In this issue of Neurocritical Care, Akbik and colleagues [9] provide a significant advance on the use of FDG-PET imaging for patients with status epilepticus by demonstrating that serial assessment of FDG-PET before and during anesthetic burst suppression may differentiate between status epilepticus and inflammatory conditions such as encephalitis. In the authors’ case series, this “PET sandwich” reveals that FDG-PET hypermetabolism is pharmacologically suppressed by anesthesia when associated with an ictal pathophysiology. Alternatively, FDG-PET hypermetabolism is static, even in the face of burst suppression, when associated with a nonictal inflammatory condition.

While utilizing anesthetic burst suppression for diagnostic intent is not without risk, it represents a continued shift of neuromonitoring away from passive “reading” and toward a paradigm of active “pharmacodiagnostic testing,” i.e., evaluating treament responsiveness [10]. Indeed, the Salzburg EEG criteria for nonconvulsive status epilepticus [11] share this predicate that a comprehensive approach to diagnosing nonconvulsive status epilepticus includes assessing intermediate EEG patterns for the modulatory effect of anti-seizure medication on the EEG [12]. While a diagnostic trial of anti-seizure medication may be inconclusive when underlying deficits or a prolonged postictal period obscure a clinical or EEG response, Akbik et al. provide examples in which FDG-PET resolves the potential uncertainty. The “PET sandwich” adds value by serving as a treatment-responsive diagnostic biomarker of ictal hypermetabolism.

No doubt, there are challenges to a new paradigm in which neuromonitoring is “no longer a spectator sport.” Do we broadly give a trial of anti-seizure medication to every patient with periodic or rhythmic patterns on the ictal–interictal continuum? When inconclusive, do we then proceed to a PET sandwich with burst suppression? Even escalation of non-anesthetic anti-seizure medications may have a risk, and burst suppression at a minimum requires ventilatory support. Nevertheless, we have evidence from multiple modalities of neuromonitoring that high-frequency periodic discharges are at greatest risk of inducing exhaustive hyperglycolysis [8], hypermetabolism [2], and hypoxia [13] of brain parenchyma. Perhaps in this setting, an anti-seizure medication trial should routinely be performed. In other patients, for example, with encephalitis and already requiring mechanical ventilation, imaging with serial PET during burst suppression may serve as a form of active pharmacodiagnostic testing [10] intended to validate treatment response before committing to a prolonged course of therapy with inherent risks.

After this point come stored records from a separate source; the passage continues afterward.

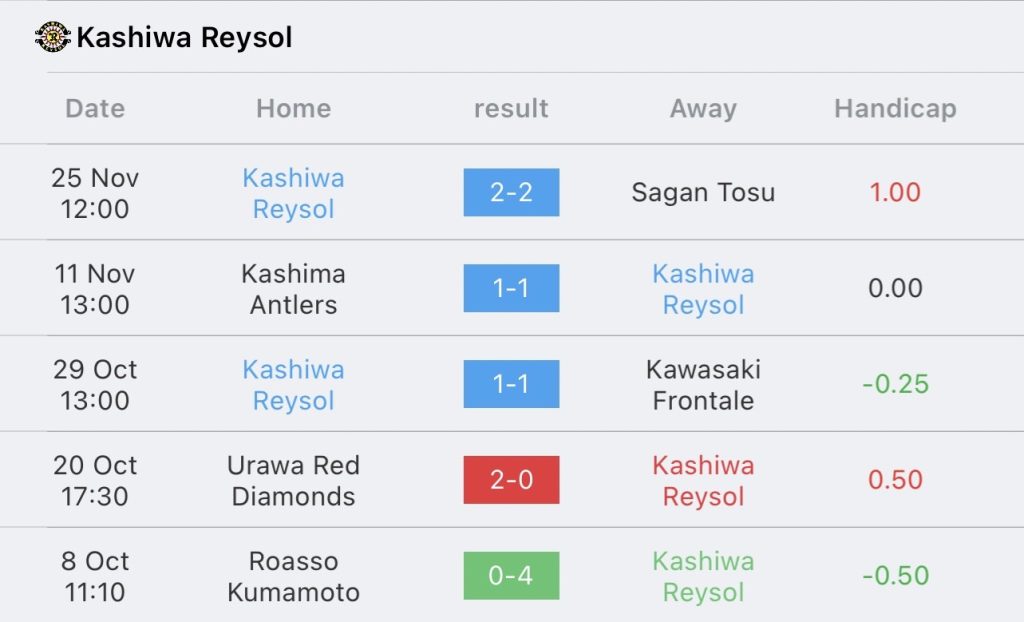Open the Kawasaki Frontale team link

703,385
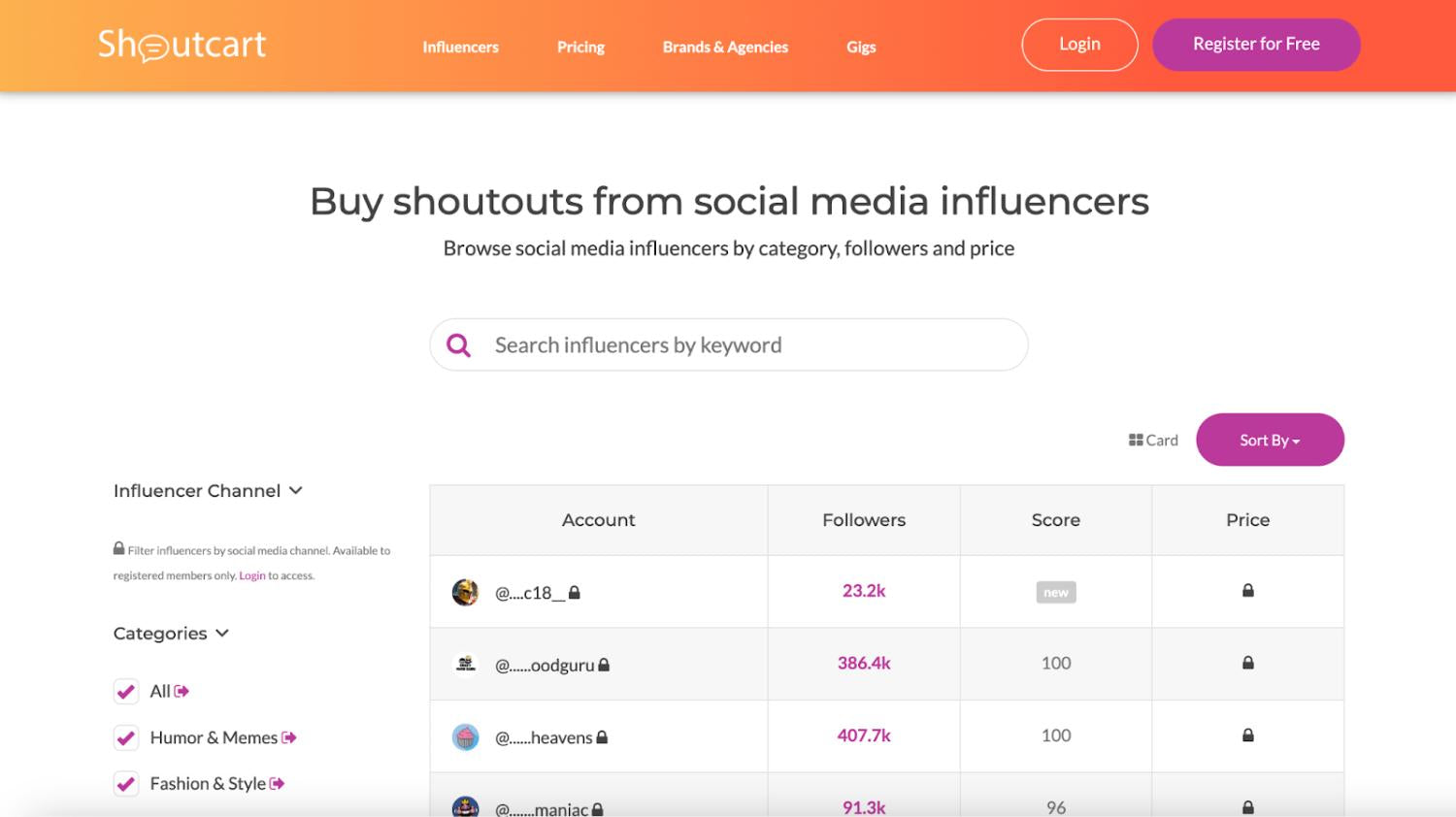Click the Shoutcart logo

pyautogui.click(x=182, y=45)
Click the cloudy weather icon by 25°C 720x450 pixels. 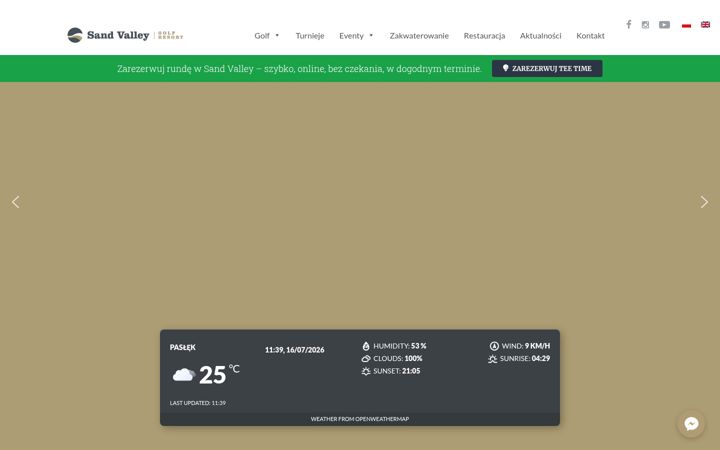(x=184, y=375)
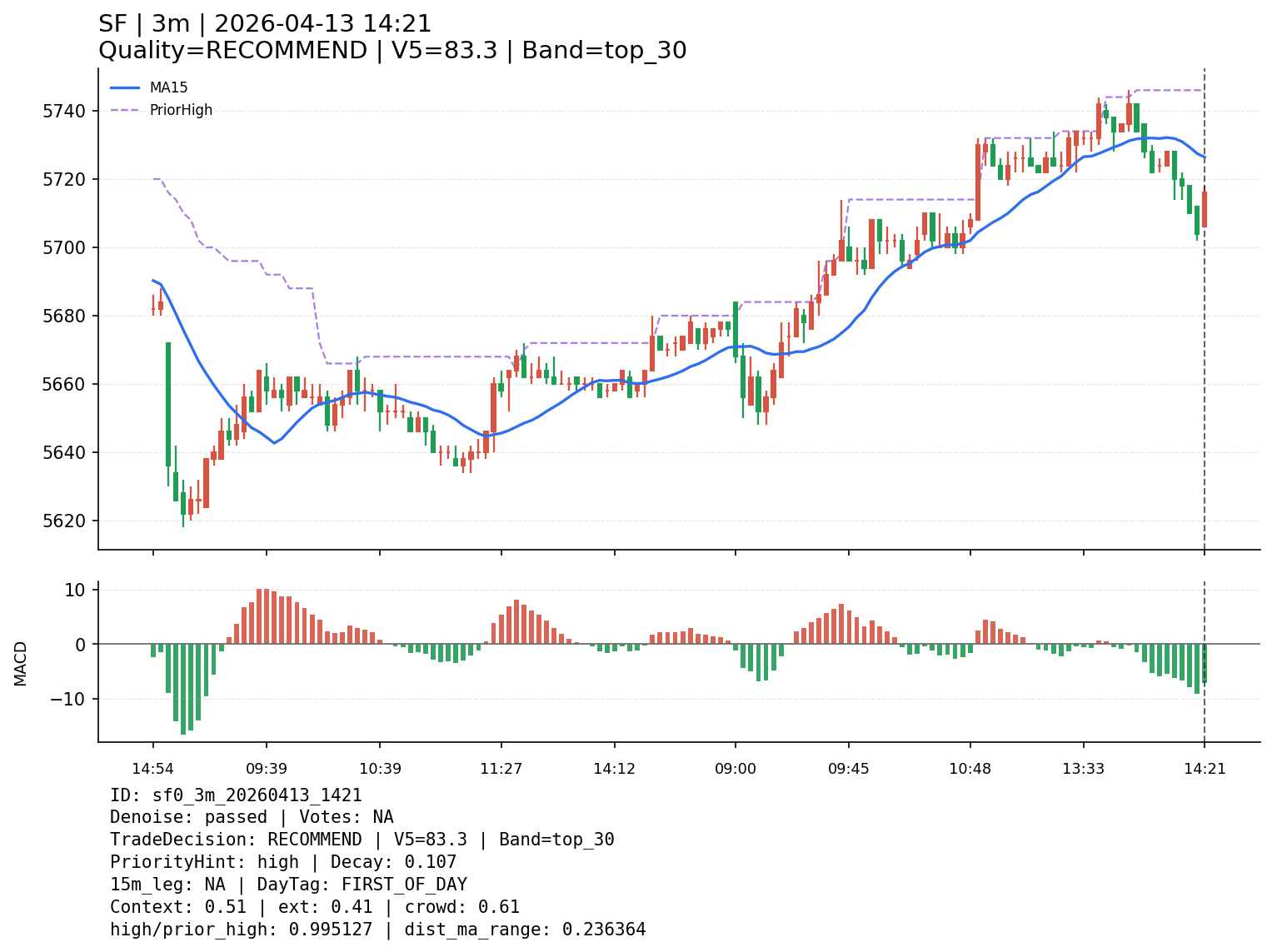Select the DayTag FIRST_OF_DAY text line

[x=288, y=885]
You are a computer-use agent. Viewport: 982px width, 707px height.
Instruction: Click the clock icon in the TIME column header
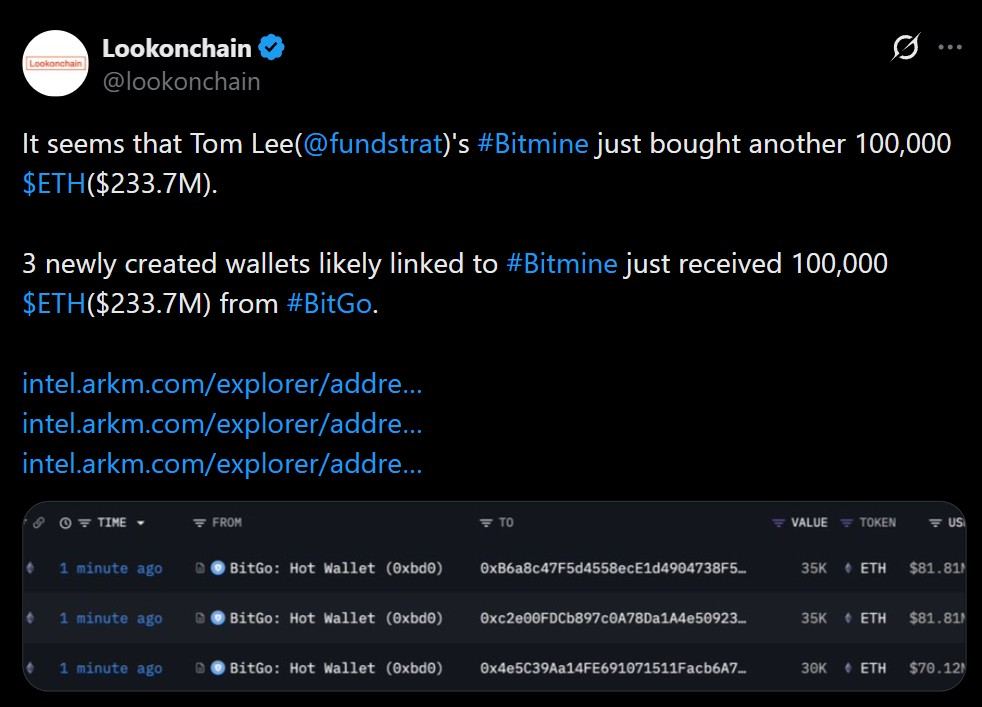click(65, 522)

Future studies will need to be performed ascertaining whether nonanesthetic seizure medications can provide similar diagnostic information as anesthetic burst suppression, and to what degree other neuroimaging modalities or EEG features can provide clinical evidence of a meaningful diagnostic response. The current study, as such, is proof of principle that an active approach to seizure diagnosis is an emerging paradigm for precision neurocritical care, drawing lessons from other aspects of neurocritical care, which already require iterative management and reassessment for improved diagnosis and understanding.